▸ **EXERCISE DIRECTIONS**: Extract, word for word, the part of the items below that opens with the line containing "Find the location" and closes with the line containing "save-update-model-button: Save/update model". Leave the pictures out of your copy.

▸ **SOURCE MATERIAL**:

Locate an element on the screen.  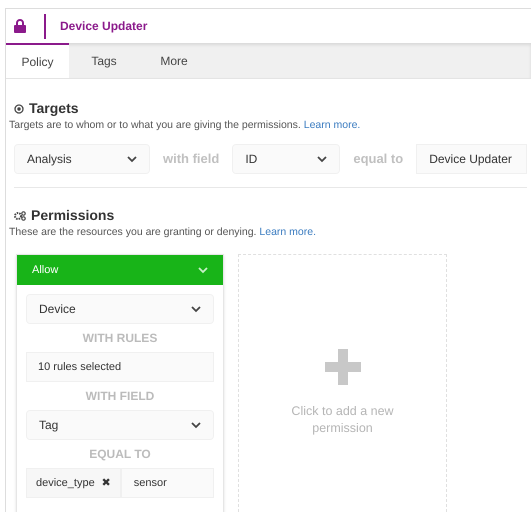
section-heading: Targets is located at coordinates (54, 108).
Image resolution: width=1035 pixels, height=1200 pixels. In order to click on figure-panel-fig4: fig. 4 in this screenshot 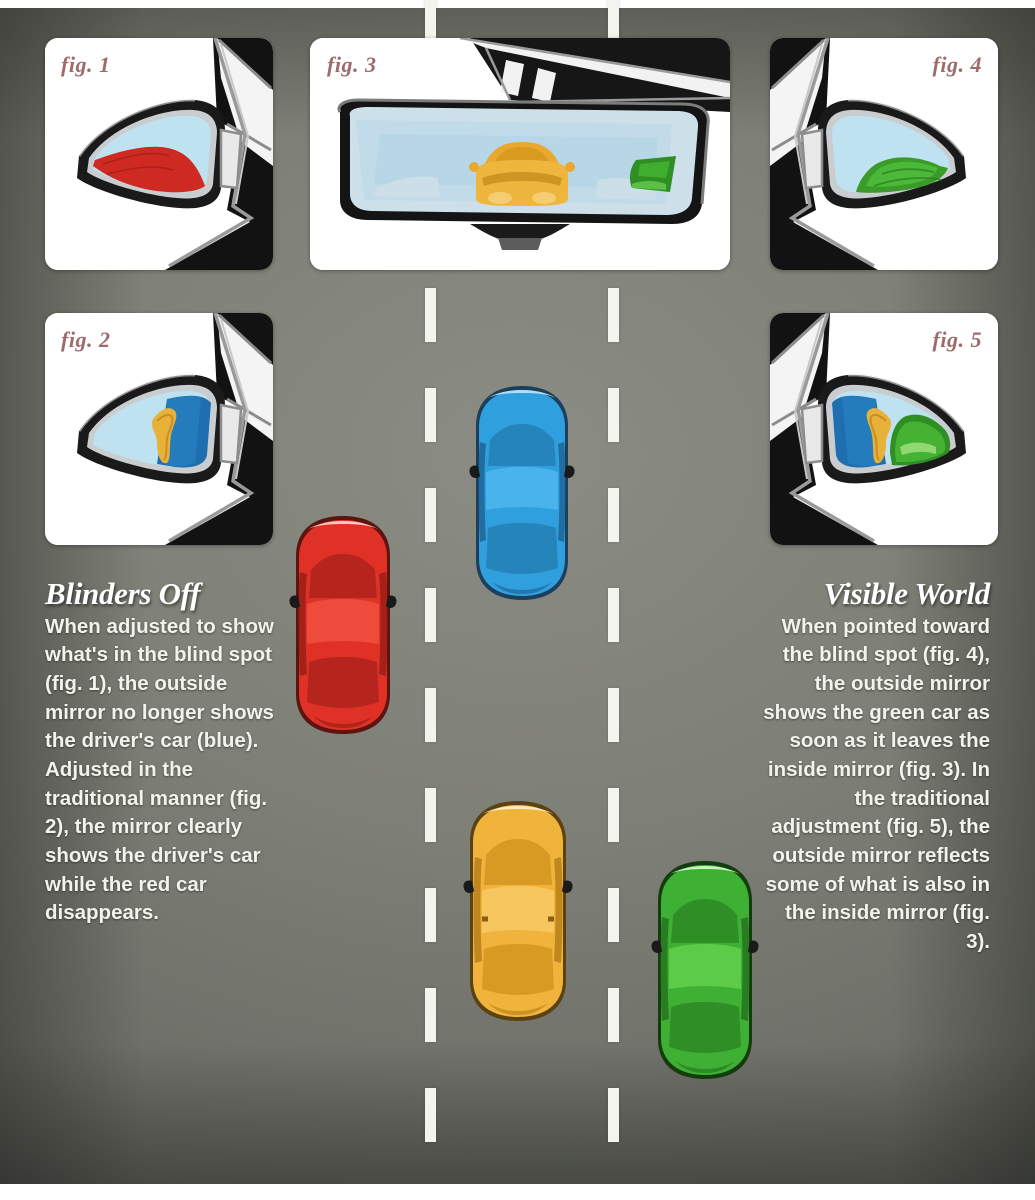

...

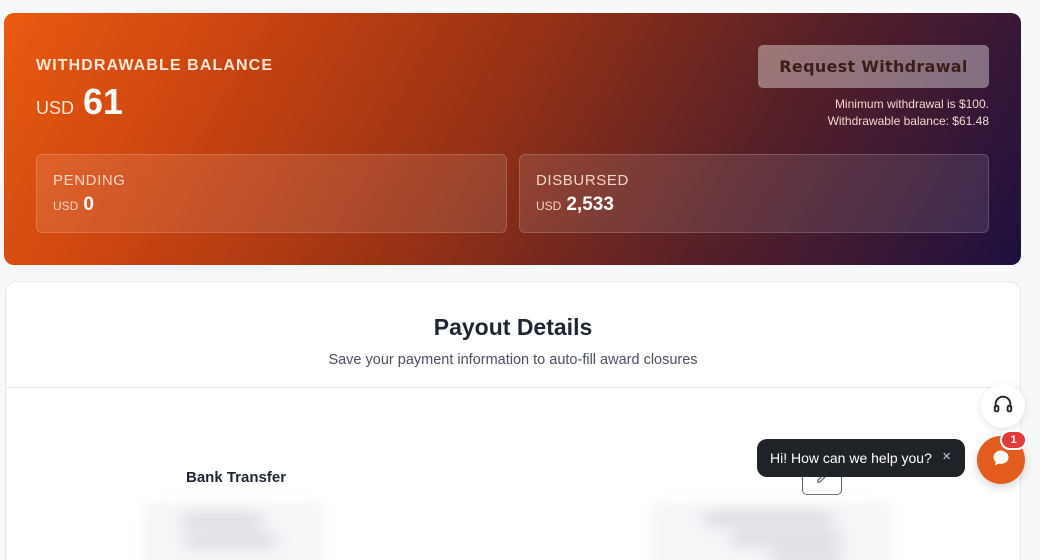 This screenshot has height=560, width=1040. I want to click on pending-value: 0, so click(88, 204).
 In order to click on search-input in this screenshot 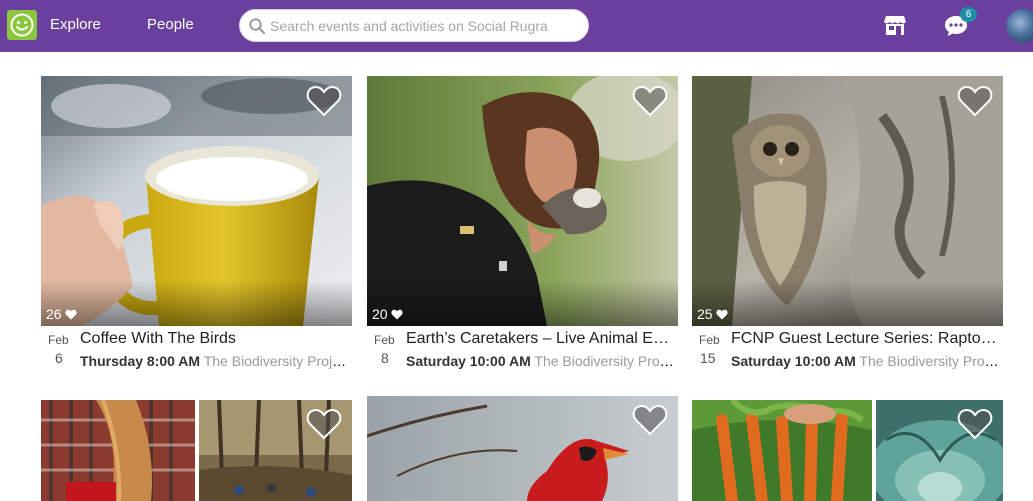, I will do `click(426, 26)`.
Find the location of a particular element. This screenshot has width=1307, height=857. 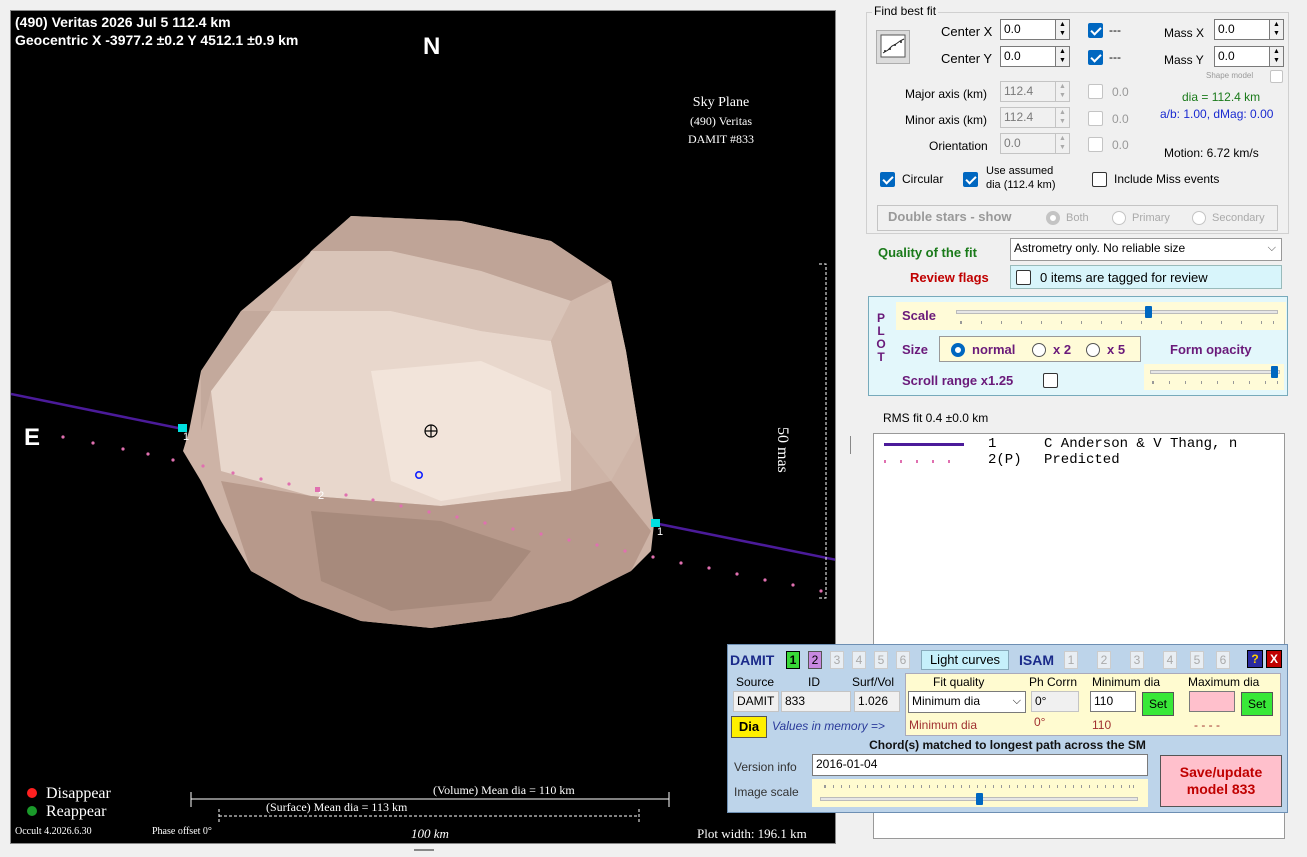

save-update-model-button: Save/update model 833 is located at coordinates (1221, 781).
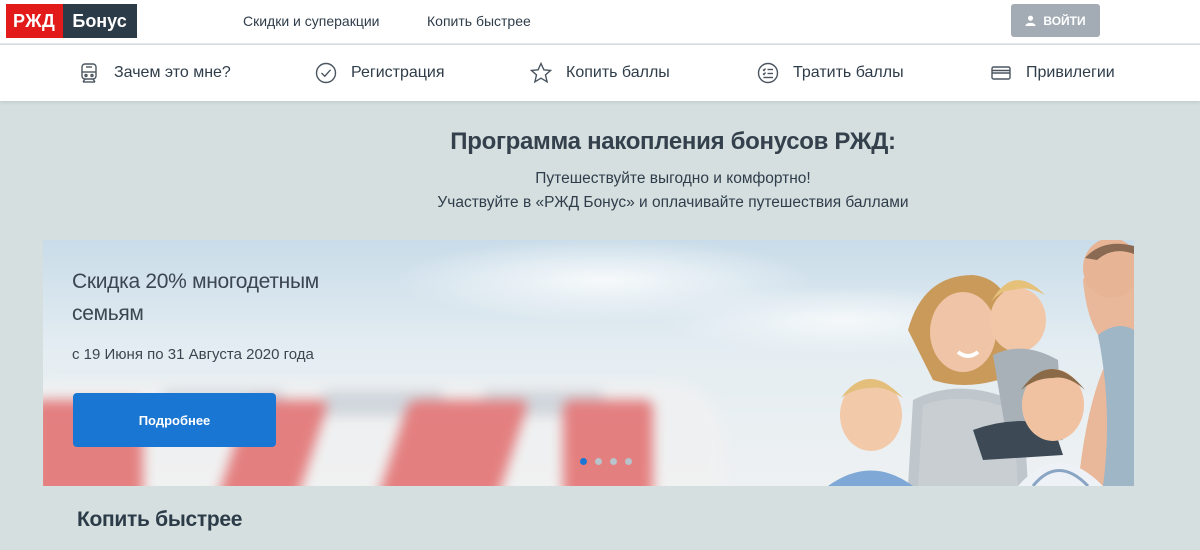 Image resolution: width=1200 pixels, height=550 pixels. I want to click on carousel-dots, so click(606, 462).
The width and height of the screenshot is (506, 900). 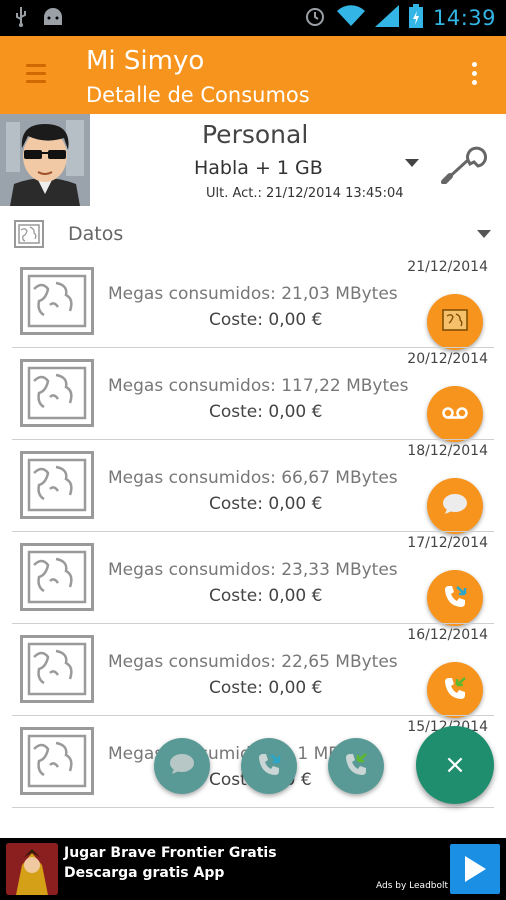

▸ **RESULT BELOW**:
Find the location of a particular element. This screenshot has width=1307, height=857. 

save-update-model-button: Save/update model 833 is located at coordinates (1221, 781).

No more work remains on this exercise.